Arthur Schopenhauer

Schopenhauer on suffering

 

In a powerful passage in the third volume of his The World as Will and Idea, Schopenhauer argues that suffering expresses itself as the true destiny of the whole of human existence. Life is deeply sunk in suffering, and cannot escape from it; our entrance into it takes place amid tears, its course is at bottom always tragic, and its end still more so. There is an unmistakable appearance of intention in this. As a rule humanity’s destiny passes through one’s mind in a striking manner, at the very summit of our desires and efforts, and thus our life receives a tragic tendency by virtue of which it is fitted to liberate us from the passionate desire of which every individual existence is an example, and bring us into such a condition that be parts with life without retaining a single desire for it and its pleasures. Suffering is, in fact, he argues, the purifying process through which alone, in most cases, a person is sanctified, i.e., is led back from the path of error of the will to live. So closely did Schopenhauer identity holiness with suffering that he concluded that we cannot help regarding every sorrow that exists as at least a potential advance towards holiness, and, on the contrary, pleasures and worldly satisfactions as a retrogression from them.

It seems to me that Schopenhauer’s instinct is right to identify that there is – or can be – a relation between suffering and holiness, though his seeming failure to distinguish between different reasons for suffering seems to undermine his blanket statements. What do you think?

Bring back the verve!

In his On the Basis of Morality Schopenhauer is scathing on Hegel:

‘If I were to say that the so-called philosophy of this fellow Hegel is a colossal piece of mystification which will yet provide posterity with an inexhaustible theme for laughter at our times, that it is a pseudo-philosophy paralyzing all mental powers, stifling all real thinking, and, by the most outrageous misuse of language, putting in its place the hollowest, most senseless, thoughtless, and, as is confirmed by its success, most stupefying verbiage, I should be quite right. Further, if I were to say that this summus philosophus … scribbled nonsense quite unlike any mortal before him, so that whoever could read his most eulogized work, the so-called Phenomenology of the Mind, without feeling as if he were in a madhouse, would qualify as an inmate for Bedlam, I should be no less right.’ – Arthur Schopenhauer, On the Basis of Morality, 15-16.

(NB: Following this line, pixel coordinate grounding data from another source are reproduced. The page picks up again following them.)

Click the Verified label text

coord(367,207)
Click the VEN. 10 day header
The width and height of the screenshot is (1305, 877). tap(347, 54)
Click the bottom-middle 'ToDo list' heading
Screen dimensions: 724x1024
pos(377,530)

I like thinkers who don’t mince words; it’s one of the many reasons why reading Luther is such a refreshing experience. Of course, one need not be as undisciplined and as bad-mannered as a Hauwerwas – or even a Luther at times – in doing so. Anyway, the point of all this is simply to say that just when I was feeling tempted to say that contemporary theology has lost its verve, I came across these fighting words by Hunsinger on Postliberalism:

‘If postliberal theology depends on the existence of something called the “Yale School,” then postliberal theology is in trouble. It is in trouble, because he so-called Yale School enjoys little basis in reality, being largely the invention of theological journalism. At best it represents a loose coalition of interests, united more by what it opposes or envisions than by any common theological program’. – George Hunsinger, ‘Postliberal theology’, in The Cambridge Companion to Postmodern Theology (ed. Kevin J. Vanhoozer; Cambridge: Cambridge University Press, 2003), 42.

Now I’m just feeling tempted to say that most contemporary theology (and politics for that matter) has lost its verve. Is this because it has no verve-creating Gospel?